Dans le cas du rachat d’un franchisé par un autre franchisé, plusieurs questions spécifiques se posent. En tant qu’acquéreur, vais-je pouvoir garder l’enseigne ? Les contrats de franchise, maintenant, comportent presque tous des clauses d’agrément (les fameuses clauses intuitu personnae) qui donnent le droit à la tête de réseau de refuser un candidat au rachat. Et le plus souvent, ils comportent aussi des clauses de préemption. Autrement dit, mieux vaut collaborer avec l’enseigne lorsque l’on veut reprendre un emplacement… « Une fois ces préalables éclaircis, il faut aussi savoir si la reprise se fera avec un nouveau contrat ou avec le reliquat de l’ancien. Et, partant, quels seront les frais à engager comme la formation initiale, les droits de cession… », explique Cécile Peskine.
Stock, personnel, matériel…
Au-delà des questions contractuelles, il faut aussi examiner les « à-côtés » : par exemple, le personnel est protégé par le suivi d’activité et fait donc également partie des éléments à connaître.
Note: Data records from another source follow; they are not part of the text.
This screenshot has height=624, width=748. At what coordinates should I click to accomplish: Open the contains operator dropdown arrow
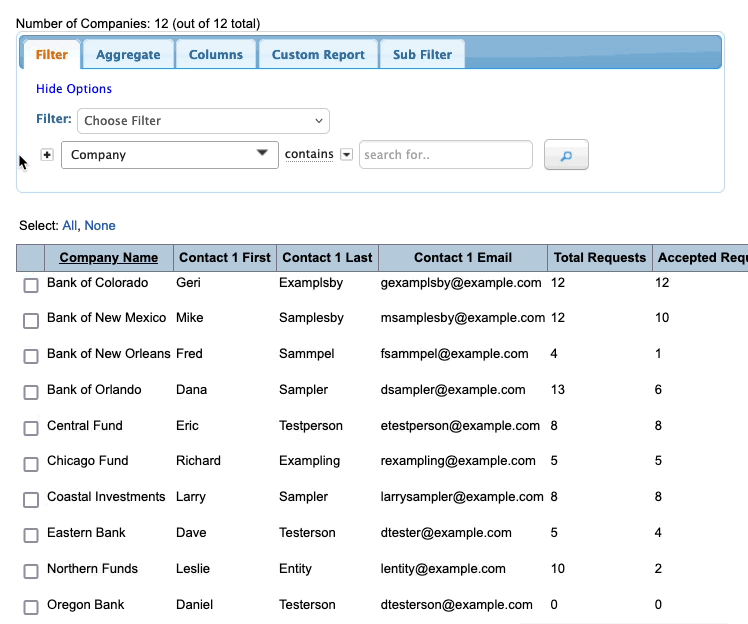[x=346, y=155]
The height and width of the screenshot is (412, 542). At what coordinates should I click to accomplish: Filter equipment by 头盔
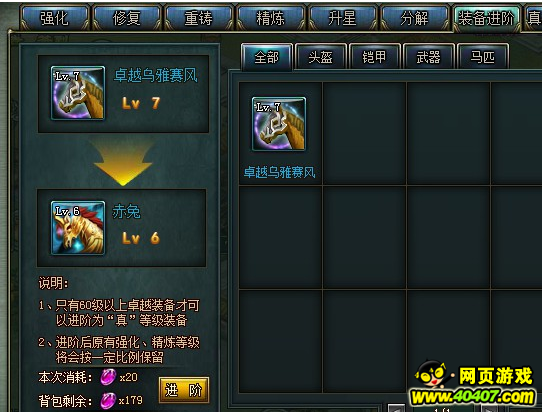point(320,57)
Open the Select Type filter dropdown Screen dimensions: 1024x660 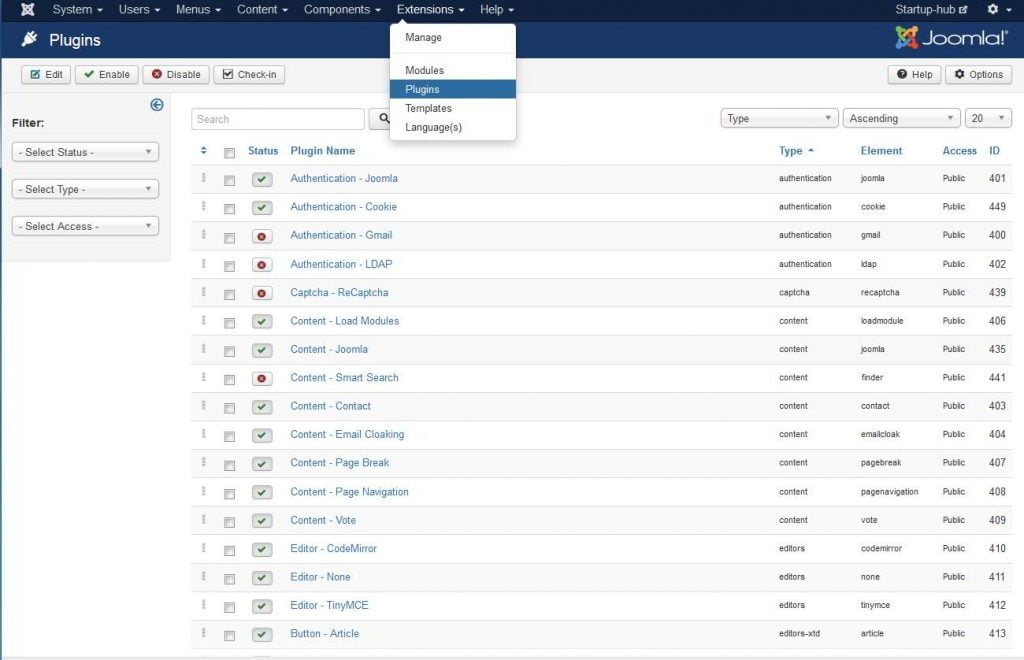pyautogui.click(x=85, y=189)
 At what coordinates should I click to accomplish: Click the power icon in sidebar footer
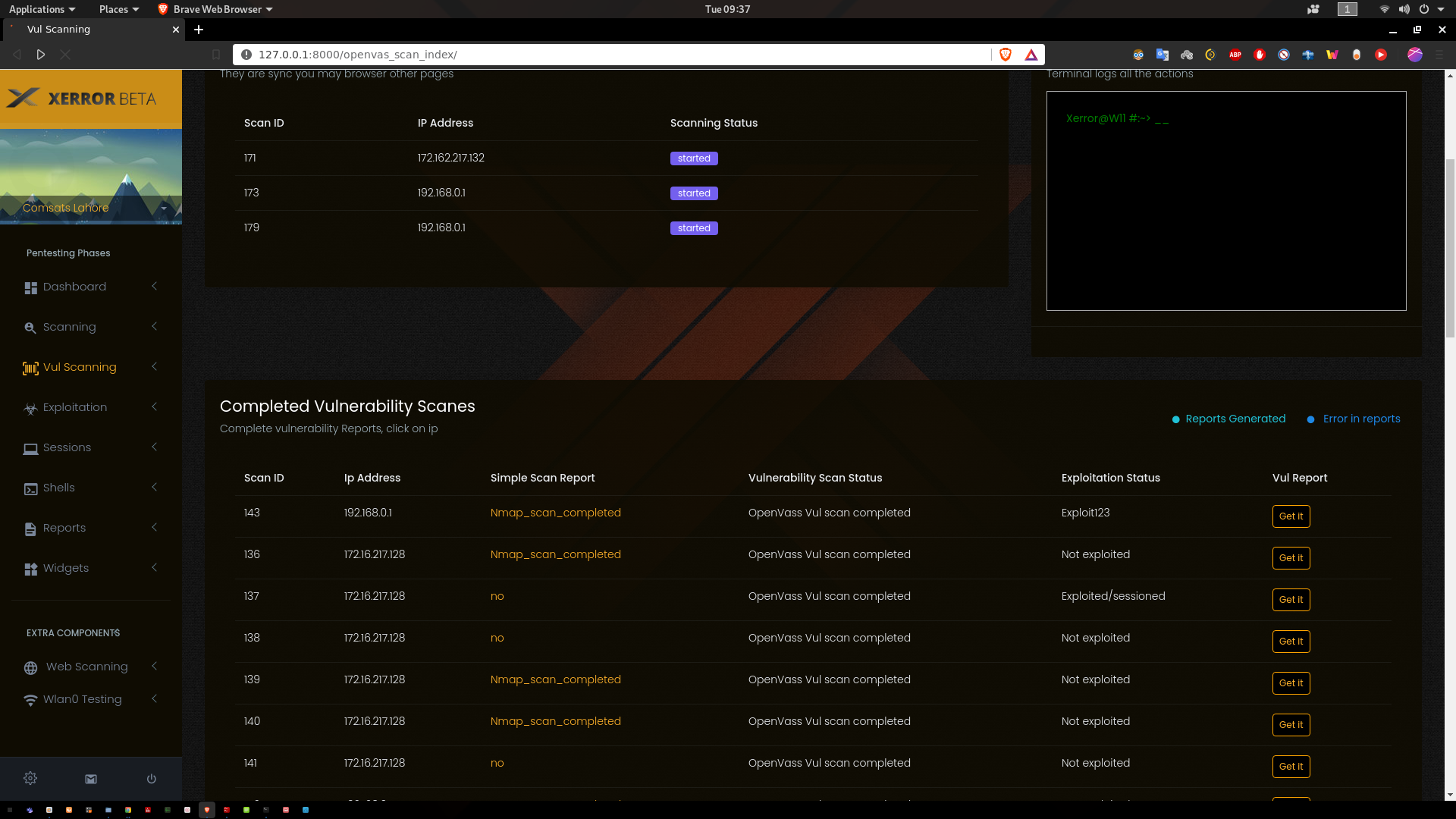pyautogui.click(x=152, y=779)
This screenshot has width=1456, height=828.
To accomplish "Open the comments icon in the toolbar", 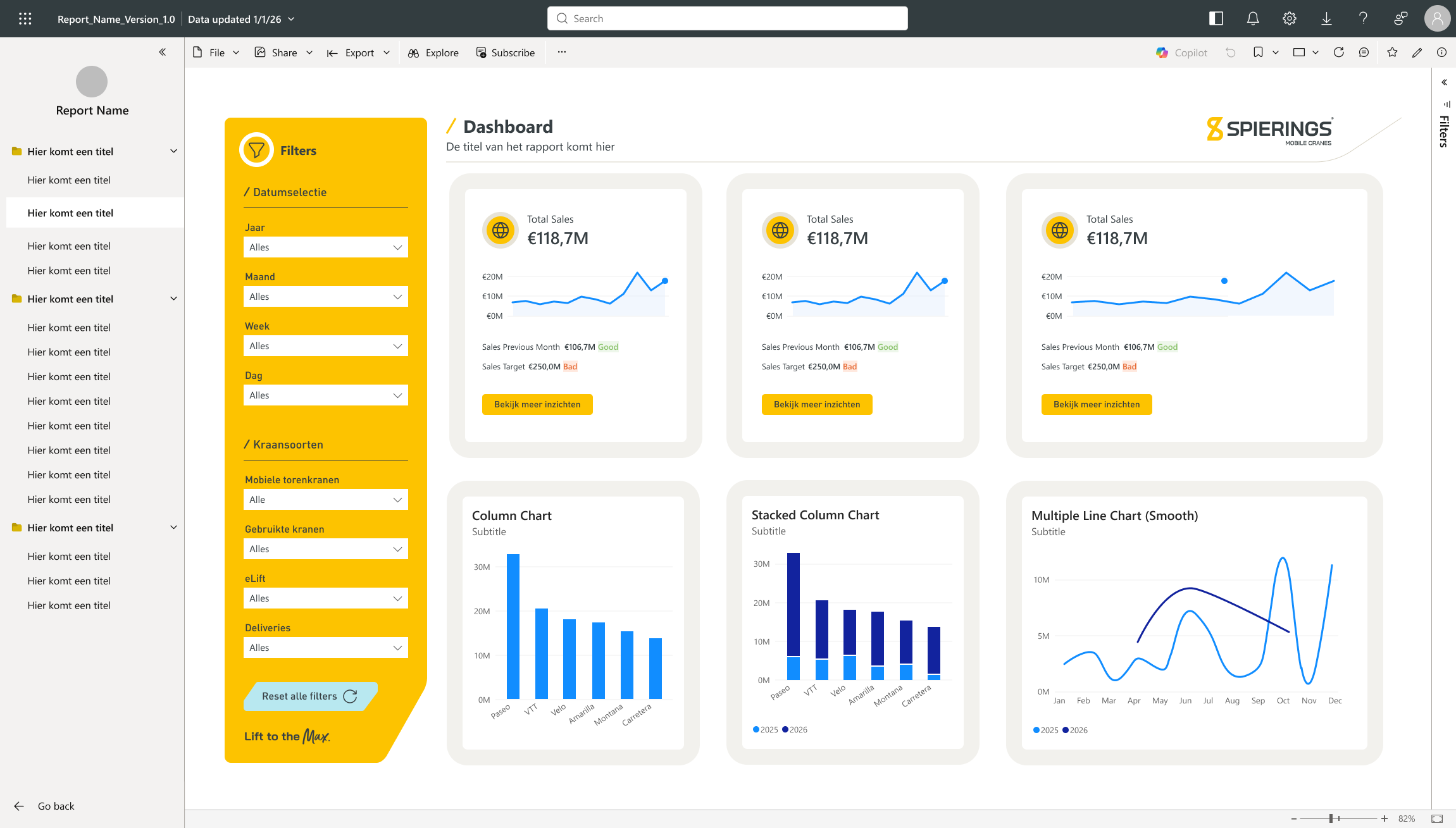I will pyautogui.click(x=1364, y=53).
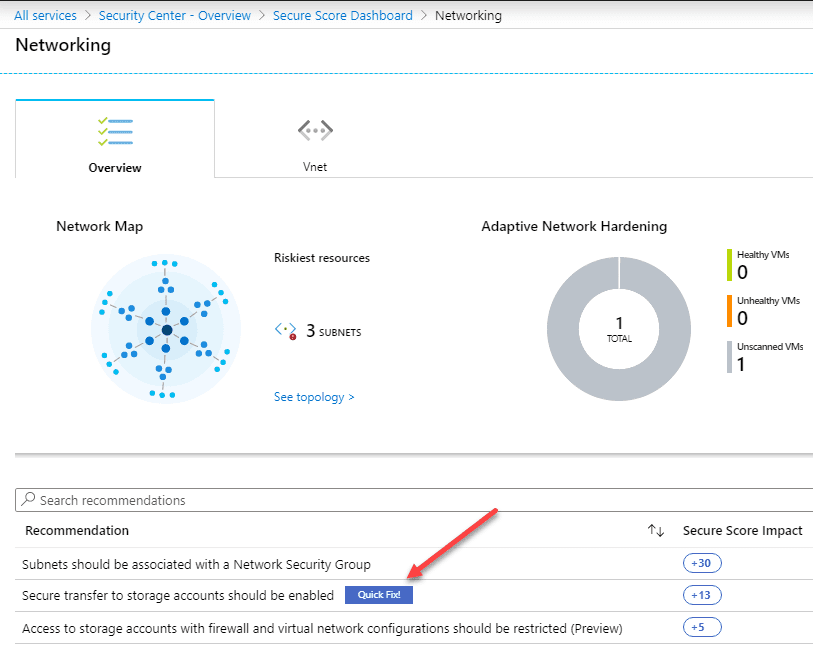813x653 pixels.
Task: Open Security Center - Overview from breadcrumb
Action: [x=174, y=15]
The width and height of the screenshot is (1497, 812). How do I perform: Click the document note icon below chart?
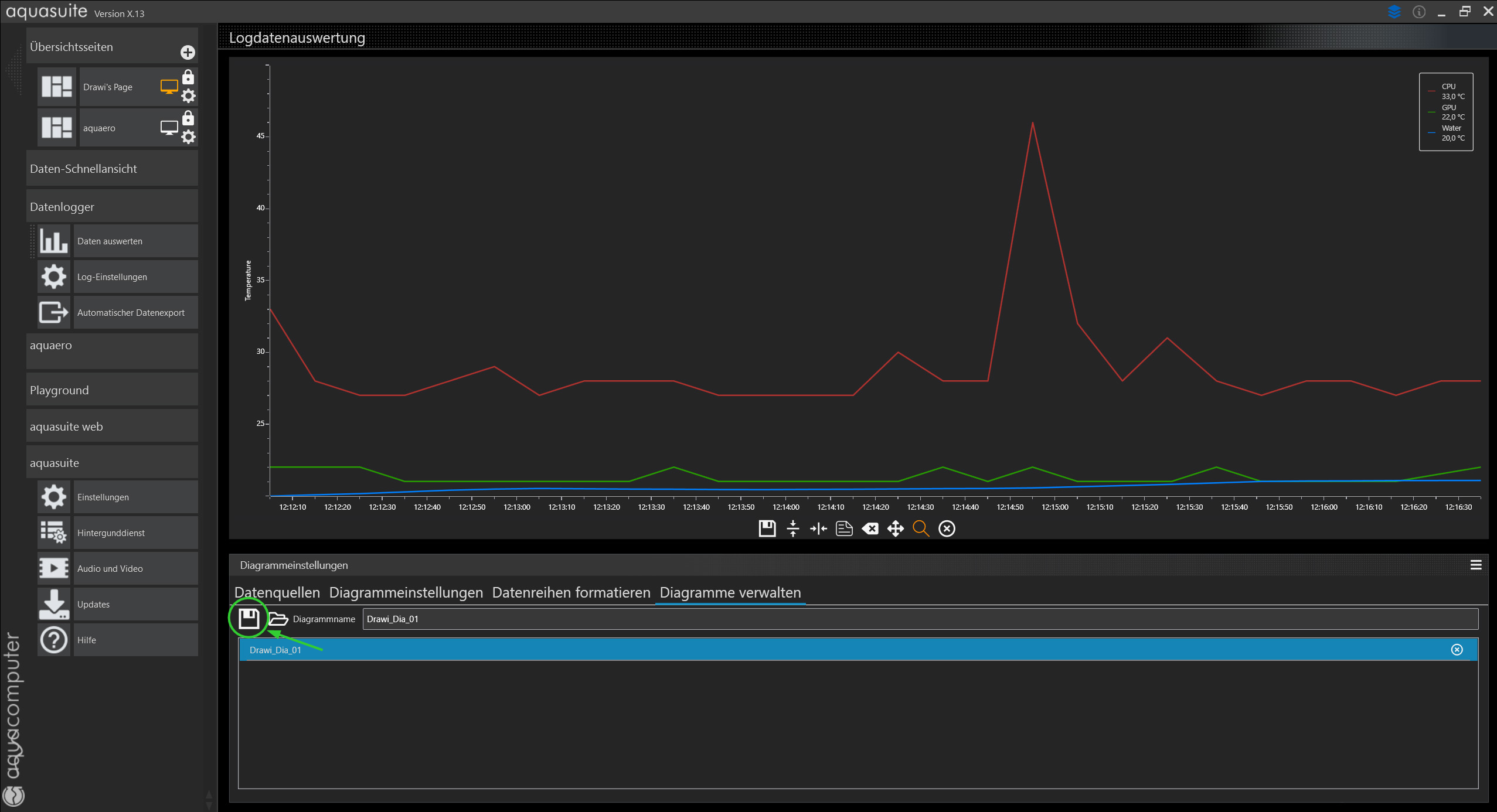click(x=844, y=528)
Et surtout, il faut faire attention au stock, surtout dans le retail où il peut vite être évalué à de grosses sommes de l’ordre de 200 000 à 300 000 euros. Or les banques ne financent pas le stock. Si reprendre une telle quantité est compliqué, il faut en profiter pour négocier une décote avec le vendeur ou voir si le franchiseur est disposé à aider, soit en apportant un financement, soit en reprenant une partie du stock, par exemple. La question du matériel revêt la même importance. Par exemple, une salle de sport compte souvent des machines en cours d’amortissement. De façon générale, « en ce moment, les réseaux sont prêts à faire des concessions, par exemple sur les droits d’entrée », constate notre avocate-conseil. Dernier point important à examiner : la situation du contrat de bail commercial. C’est d’autant plus important s’il est proche de la fin avec un déplafonnement prévu… Ou encore, les loyers ont-ils été renégociés à l’occasion de la crise sanitaire actuelle ?
Financer son acquisition
Du point de vue du repreneur, il va falloir, comme pour tout projet de ce type, obtenir les financements nécessaires, tâche d’autant plus compliquée que le ticket d’entrée pour une reprise est souvent plus élevé que pour une ouverture. « Pour une reprise, l’analyse que nous allons mener va différer un peu de celle d’une création, mais les fondamentaux restent, explique Gaëtan Garnier, Head of Business Development chez Les Entreprêteurs. Nous allons ainsi commencer par analyser le contexte, autrement dit, dans ce cas, le réseau : sa santé, son développement… puis le concept et son potentiel, et enfin l’entrepreneur lui-même. » Il faut, en pratique, regarder l’analyse de marché, le prévisionnel, contacter les sources extérieures (infogreffe, Banque de France…), réaliser un benchmark avec ce que l’on sait de l’enseigne… « Ces éléments nous servent de base pour, après notation de risque et réunion de notre comité de crédit, prendre notre décision, souligne Gaëtan Garnier. En ce moment, nous mettons à jour régulièrement ces analyses globales des réseaux, pour y intégrer les dernières évolutions pendant la pandémie : la réactivité, les adaptions réalisées, sa capacité de rebond… Ce n’est pas facile, mais nous avons déjà le recul de deux confinements. » L’objectif de cette analyse fine : essayer de trouver les éventuels « cadavres dans les placards » ! Éventuellement, il est possible d’essayer de négocier auprès de son organisme de prêt d’assortir le financement de garanties spécifiques pour parer à certaines inconnues – une sorte d’équivalent aux clauses de « vices cachés » pour l’immobilier.